Prezzo del gas in crescita, le imprese chiedono il Gas Release per fermare l’aumento

Attualmente, i prezzi del gas in Italia sono più del doppio rispetto a quelli registrati prima della pandemia e significativamente più alti rispetto agli Stati Uniti

Foto di Giorgio Pirani

Giorgio Pirani

Giornalista economico-culturale

Giornalista professionista esperto di tematiche di attualità, cultura ed economia. Collabora con diverse testate giornalistiche a livello nazionale.

Pubblicato: 12 Febbraio 2025 11:50

Durante la tavola rotonda organizzata da Gas Intensive, dal titolo Gas Release: misura essenziale per la competitività della manifattura e del Paese, la manifattura italiana che utilizza gas ha messo in evidenza le difficoltà sempre più gravi che minano la competitività industriale, legate all’aumento dei prezzi della materia prima.

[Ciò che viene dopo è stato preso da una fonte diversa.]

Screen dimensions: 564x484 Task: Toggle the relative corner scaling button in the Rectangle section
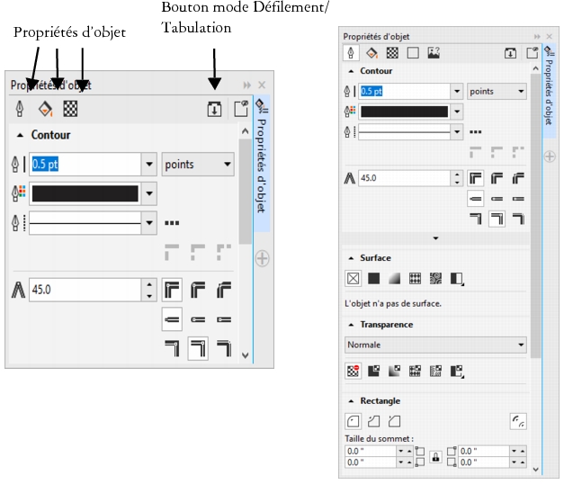[517, 421]
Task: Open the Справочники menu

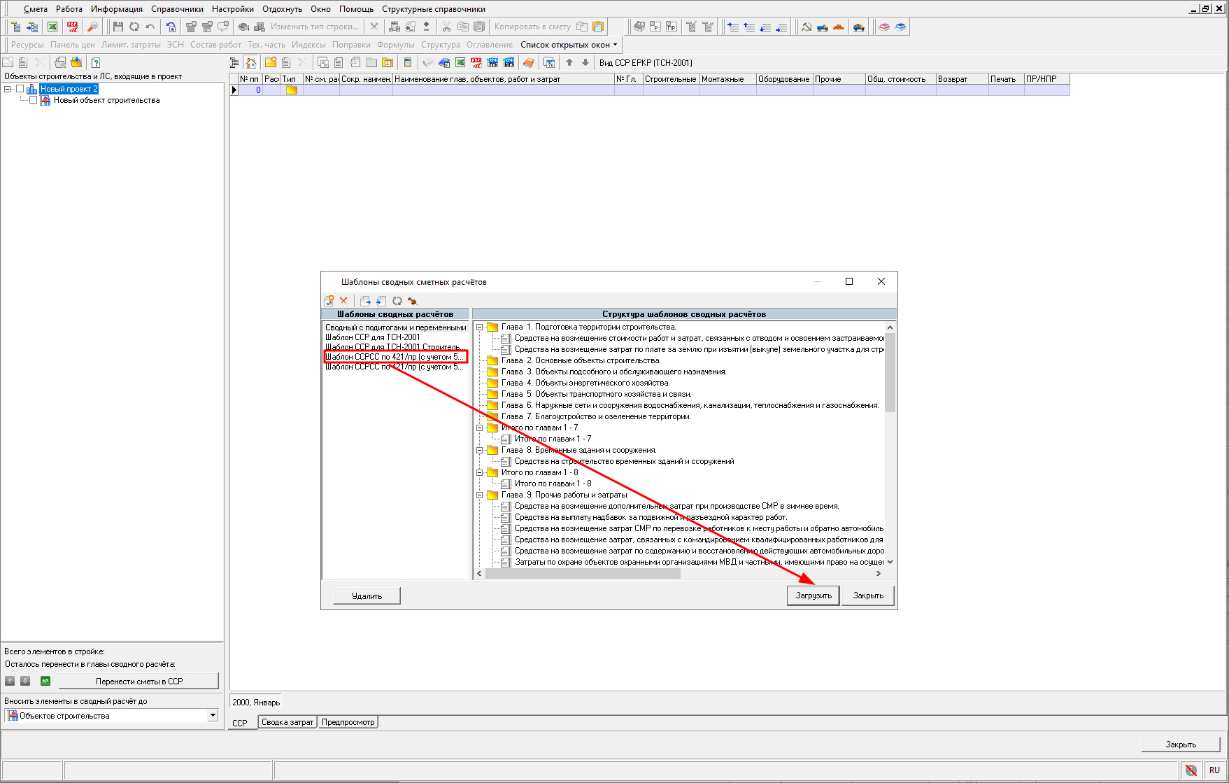Action: [177, 9]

Il costo del gas in Italia

Attualmente, i prezzi del gas in Italia sono più del doppio rispetto a quelli registrati prima della pandemia (58 euro al MWh, rispetto ai 25 medi dal 2010 al 2018) e significativamente più alti rispetto agli Stati Uniti (dove il gas costa circa 10 euro al MWh) e ad altri Paesi europei. In Italia il valore del Psv (Punto Virtuale di Scambio), ovvero l’unità di misura nazionale, mostra regolarmente uno spread di circa 2 euro MWh rispetto al Tttf olandese.

Nonostante oggi, a seguito della chiusura dei flussi dalla Russia, la maggior parte del gas disponibile provenga dal Sud (con l’Algeria come principale fornitore) e dal Gnl, è proprio quel residuo di gas importato dal Nord, su cui grava lo spread sopra menzionato, che incide marginalmente sulla formazione del prezzo al Psv per l’intero volume di gas immesso nel mercato.

La Gas release, prevista per garantire la disponibilità di 2 o 3 miliardi di metri cubi di gas nazionale all’anno a prezzi regolamentati e più convenienti, non è ancora stata implementata, nonostante tre passaggi normativi. I rappresentanti delle aziende sostengono che, così come concepita, la misura non potrà essere attuata a causa delle difficoltà e opposizioni all’estrazione di nuovo gas nazionale.

La produzione di questa materia prima è diminuita drasticamente negli anni, passando da circa 20 miliardi di metri cubi negli anni Novanta a circa 2,7 miliardi di metri cubi nel 2024. Sebbene le riserve accertate si aggirino fra i 50 e i 100 miliardi di metri cubi, queste sarebbero sufficienti per sostenere una produzione annuale di circa 10 miliardi di metri cubi per diversi anni.

I commenti delle imprese

Le imprese, quindi, sollecitano un rilancio della Gas release, ricalibrandola, poiché le motivazioni che ne giustificano l’adozione rimangono valide e, se possibile, ancora più urgenti.

“Se non agiamo, rischiamo una catastrofe”, ha dichiarato Aldo Chiarini, presidente di Gas Intensive, consorzio che rappresenta le principali industrie gasivore. Resta da chiarire se la misura della Gas Release, concepita per offrire il gas a un prezzo calmierato in cambio di un aumento della produzione nazionale, sia ancora una soluzione praticabile o se necessiti di integrazioni o modifiche, anche alla luce degli ultimi sviluppi geopolitici.

“Rischiamo la delocalizzazione delle grandi imprese e le Pmi della ceramica saranno costrette a ridimensionarsi o addirittura a chiudere. Il problema potrebbe diventare sociale”, avverte Augusto Ciarrocchi, presidente di Confindustria Ceramica. “La concorrenza è già molto forte: i produttori cinesi e indiani vantano costi inferiori per energia e manodopera e praticano il dumping. Dobbiamo rivedere anche il sistema degli Ets, affinché non penalizzi la nostra industria, soprattutto perché oggi non esistono tecnologie certe di decarbonizzazione”.

“Stiamo chiudendo i bilanci in perdita. L’industria cartaria italiana è la seconda in Europa, ma tra poco non lo sarà più. Ogni anno importiamo il 2% in più di carta, oggi importiamo il 10% in più rispetto a quattro anni fa. Molti dei nostri associati hanno cominciato a rallentare la produzione, a non accettare nuove commesse, cedendo così spazio all’importazione”, ha dichiarato Lorenzo Poli, presidente di Assocarta.